MitraBangsa.Online – Menteri Perindustrian (Menperin) Agus Gumiwang mengatakan, industri baja memiliki peran penting dalam mewujudkan Indonesia Emas 2045. Menurut Agus sektor ini berkontribusi dalam pembangunan seperti transportasi, otomotif, konstruksi, hingga energi. “Industri baja memiliki peran vital dalam menyokong pertumbuhan ekonomi dan pengembangan beberapa industri penting lainnya, seperti energi, konstruksi, otomotif dan transportasi. Selain itu, industri baja juga merupakan salah satu sektor yang berperan penting pada perwujudan 4 pilar utama bagi pembangunan Indonesia Maju melalui visi Indonesia Emas 2045”, ujar Agus dalam pengukuhan kepengurusan The Indonesian Iron and Steel Industry Association (IISIA) periode 2023-2025, Jakarta, Senin (23/10/2023).
Produsen besi baja di Indonesia terus berupaya memaksimalkan produksinya untuk bisa memenuhi peningkatan konsumsi baja nasional. Diperkirakan jumlahnya akan meningkat sekitar 100 juta ton dengan nilai investasi US $100 miliar dan menyerap 2,5-3 juta lapangan kerja baru. Meski begitu, industri besi dan baja masih menghadapi banyak tantangan. Menurut Chairman IISIA Purwono Widodo, tantangan tersebut di antaranya adalah belum seimbangnya kapasitas produksi hulu, intermediate, dan industri hilir, sehingga kebutuhan masih disumbang dari impor.

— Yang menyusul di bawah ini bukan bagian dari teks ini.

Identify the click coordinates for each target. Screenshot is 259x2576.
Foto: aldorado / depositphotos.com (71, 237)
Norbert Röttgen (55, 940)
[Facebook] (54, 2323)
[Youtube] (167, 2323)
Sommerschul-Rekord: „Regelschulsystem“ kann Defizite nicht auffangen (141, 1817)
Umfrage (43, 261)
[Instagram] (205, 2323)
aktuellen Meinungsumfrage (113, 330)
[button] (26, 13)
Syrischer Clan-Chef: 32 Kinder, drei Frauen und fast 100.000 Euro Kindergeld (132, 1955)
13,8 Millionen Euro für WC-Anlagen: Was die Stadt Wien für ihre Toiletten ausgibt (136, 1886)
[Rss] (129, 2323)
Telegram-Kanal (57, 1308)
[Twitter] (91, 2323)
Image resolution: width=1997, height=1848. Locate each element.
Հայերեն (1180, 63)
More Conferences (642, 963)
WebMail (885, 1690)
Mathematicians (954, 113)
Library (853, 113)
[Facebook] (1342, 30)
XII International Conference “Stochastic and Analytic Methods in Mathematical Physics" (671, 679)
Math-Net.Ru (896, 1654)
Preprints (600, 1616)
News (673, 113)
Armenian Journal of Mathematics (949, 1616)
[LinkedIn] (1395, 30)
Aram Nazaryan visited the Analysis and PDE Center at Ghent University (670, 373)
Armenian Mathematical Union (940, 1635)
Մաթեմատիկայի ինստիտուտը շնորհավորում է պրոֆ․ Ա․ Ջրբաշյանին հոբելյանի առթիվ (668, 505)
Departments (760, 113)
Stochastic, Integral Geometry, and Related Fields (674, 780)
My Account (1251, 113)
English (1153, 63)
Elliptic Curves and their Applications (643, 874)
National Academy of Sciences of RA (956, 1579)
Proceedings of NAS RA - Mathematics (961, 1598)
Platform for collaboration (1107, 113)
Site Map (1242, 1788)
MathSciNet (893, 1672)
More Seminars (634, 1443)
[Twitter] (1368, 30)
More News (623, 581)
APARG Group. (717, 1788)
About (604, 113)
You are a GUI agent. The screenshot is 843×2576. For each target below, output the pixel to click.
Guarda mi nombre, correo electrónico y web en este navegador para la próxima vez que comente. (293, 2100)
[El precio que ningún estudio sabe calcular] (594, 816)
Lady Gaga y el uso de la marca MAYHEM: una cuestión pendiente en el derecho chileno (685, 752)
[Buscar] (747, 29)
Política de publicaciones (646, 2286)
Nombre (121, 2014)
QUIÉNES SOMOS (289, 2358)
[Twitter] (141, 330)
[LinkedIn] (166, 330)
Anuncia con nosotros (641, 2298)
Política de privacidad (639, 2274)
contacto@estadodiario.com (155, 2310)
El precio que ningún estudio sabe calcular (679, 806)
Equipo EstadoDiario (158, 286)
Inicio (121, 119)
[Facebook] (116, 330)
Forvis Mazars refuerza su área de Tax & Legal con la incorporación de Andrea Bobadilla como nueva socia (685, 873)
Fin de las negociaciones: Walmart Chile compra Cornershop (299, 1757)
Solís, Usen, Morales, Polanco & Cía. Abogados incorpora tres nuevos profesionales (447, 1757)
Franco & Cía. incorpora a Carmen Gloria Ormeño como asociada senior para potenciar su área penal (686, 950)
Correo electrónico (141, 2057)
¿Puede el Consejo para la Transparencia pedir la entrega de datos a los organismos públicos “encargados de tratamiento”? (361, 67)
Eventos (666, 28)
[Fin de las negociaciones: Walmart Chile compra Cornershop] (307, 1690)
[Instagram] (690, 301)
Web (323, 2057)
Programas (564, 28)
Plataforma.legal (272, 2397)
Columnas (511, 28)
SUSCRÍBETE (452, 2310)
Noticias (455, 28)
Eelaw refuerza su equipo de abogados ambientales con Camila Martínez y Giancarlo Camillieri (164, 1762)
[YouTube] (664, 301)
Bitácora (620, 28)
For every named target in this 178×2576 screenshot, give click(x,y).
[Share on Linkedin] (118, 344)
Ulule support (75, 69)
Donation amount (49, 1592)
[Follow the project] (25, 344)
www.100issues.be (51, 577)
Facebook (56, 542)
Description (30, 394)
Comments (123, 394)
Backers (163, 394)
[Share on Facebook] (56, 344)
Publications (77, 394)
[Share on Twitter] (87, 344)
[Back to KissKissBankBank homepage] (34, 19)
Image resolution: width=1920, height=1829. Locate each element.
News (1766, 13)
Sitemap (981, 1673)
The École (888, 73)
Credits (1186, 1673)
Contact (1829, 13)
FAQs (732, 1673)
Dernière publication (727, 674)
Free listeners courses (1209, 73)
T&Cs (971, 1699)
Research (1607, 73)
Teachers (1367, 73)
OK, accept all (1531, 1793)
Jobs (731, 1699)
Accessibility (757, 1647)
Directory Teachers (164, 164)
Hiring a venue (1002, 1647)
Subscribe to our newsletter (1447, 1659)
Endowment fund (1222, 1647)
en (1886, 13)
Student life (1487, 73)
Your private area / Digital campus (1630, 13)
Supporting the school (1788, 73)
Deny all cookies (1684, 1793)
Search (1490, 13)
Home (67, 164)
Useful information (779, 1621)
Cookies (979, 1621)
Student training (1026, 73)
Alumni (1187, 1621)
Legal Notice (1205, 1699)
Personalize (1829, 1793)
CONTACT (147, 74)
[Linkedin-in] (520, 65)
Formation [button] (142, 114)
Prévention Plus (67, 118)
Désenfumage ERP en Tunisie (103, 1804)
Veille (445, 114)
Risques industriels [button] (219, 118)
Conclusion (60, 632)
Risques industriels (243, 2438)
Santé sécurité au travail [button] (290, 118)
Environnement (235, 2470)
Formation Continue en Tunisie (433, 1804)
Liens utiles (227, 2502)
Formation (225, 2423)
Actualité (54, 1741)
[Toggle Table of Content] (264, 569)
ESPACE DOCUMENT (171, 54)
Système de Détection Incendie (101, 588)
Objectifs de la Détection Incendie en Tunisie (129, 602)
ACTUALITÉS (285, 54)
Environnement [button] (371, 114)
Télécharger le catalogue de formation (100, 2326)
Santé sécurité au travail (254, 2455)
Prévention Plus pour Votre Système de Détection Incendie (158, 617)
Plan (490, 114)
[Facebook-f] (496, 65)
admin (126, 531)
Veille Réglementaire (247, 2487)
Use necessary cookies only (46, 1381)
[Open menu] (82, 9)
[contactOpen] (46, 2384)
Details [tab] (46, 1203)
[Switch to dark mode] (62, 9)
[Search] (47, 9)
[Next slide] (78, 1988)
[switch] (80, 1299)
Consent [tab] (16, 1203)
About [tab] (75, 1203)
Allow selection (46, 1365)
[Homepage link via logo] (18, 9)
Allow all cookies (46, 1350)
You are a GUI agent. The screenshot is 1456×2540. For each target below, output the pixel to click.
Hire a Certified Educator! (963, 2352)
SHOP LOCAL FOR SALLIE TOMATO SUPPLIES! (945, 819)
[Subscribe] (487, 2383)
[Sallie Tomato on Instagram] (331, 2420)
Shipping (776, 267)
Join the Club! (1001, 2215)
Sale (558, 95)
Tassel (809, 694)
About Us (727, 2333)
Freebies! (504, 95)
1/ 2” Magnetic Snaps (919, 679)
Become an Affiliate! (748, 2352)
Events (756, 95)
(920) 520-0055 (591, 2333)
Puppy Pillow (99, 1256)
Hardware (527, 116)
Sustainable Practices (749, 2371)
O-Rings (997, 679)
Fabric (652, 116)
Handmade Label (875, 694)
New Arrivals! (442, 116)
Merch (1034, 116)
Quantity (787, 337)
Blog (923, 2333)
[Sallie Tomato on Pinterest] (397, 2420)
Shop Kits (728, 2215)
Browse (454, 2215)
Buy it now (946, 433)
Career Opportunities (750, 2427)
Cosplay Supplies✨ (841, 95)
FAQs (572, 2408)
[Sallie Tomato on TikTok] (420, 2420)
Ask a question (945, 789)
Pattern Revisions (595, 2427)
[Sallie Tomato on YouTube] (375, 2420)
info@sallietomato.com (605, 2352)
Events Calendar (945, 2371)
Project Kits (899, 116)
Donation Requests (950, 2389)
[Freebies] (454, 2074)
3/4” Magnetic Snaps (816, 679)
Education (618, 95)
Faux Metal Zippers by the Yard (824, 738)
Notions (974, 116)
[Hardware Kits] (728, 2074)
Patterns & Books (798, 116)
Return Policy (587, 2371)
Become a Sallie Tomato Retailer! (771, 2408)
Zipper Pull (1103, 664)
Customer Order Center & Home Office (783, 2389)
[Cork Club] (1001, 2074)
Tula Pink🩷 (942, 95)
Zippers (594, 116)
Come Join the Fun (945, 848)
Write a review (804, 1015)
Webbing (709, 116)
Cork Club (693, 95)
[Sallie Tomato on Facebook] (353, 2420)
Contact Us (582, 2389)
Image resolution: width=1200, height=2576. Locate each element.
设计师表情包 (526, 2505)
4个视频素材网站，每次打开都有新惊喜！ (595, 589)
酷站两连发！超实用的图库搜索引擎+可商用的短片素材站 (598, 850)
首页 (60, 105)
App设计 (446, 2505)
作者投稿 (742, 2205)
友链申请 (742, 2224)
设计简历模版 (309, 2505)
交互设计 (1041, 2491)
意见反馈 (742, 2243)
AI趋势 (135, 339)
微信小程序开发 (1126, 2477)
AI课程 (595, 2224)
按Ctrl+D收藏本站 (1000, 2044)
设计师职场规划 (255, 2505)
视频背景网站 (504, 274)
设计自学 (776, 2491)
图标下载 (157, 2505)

Tantangan lainnya terkait dengan penerapan Standar Nasional Indonesia (SNI). Saat ini masih beredar produk baja tidak sesuai SNI beredar di pasar dalam negeri. IISIA bersama Kemenperin terus melakukan upaya maksimal dalam penerapan SNI untuk produk besi dan baja di hulu dan hilir. Tantangan lain terkait dengan produk baja rendah emisi karbon atau dekarbonisasi. Ia menerangkan industri baja sebagai salah satu penumpang CO2 terbesar, dengan kontribusi sebesar 4,1% dari total emisi CO2 dunia, dan 3,2% dari semua gas rumah kaca.
Hal ini berarti industri baja telah menyumbang emisi sebesar 15% dari emisi semua industri, dengan sekitar 70% emisi berasal dari penggunaan bahan bakar langsung dan sisanya datang secara tidak langsung dari listrik dan panas. “Industri baja sekarang ini biasanya memakai bahan baku yang fosil batu bara maupun bahan baku yang lain dan itu kemudian menghasilkan emisi CO2. Inilah PR yang terakhir bagi kami bisa menerima pembinaan dan bimbingan dari pemerintah,” jelasnya.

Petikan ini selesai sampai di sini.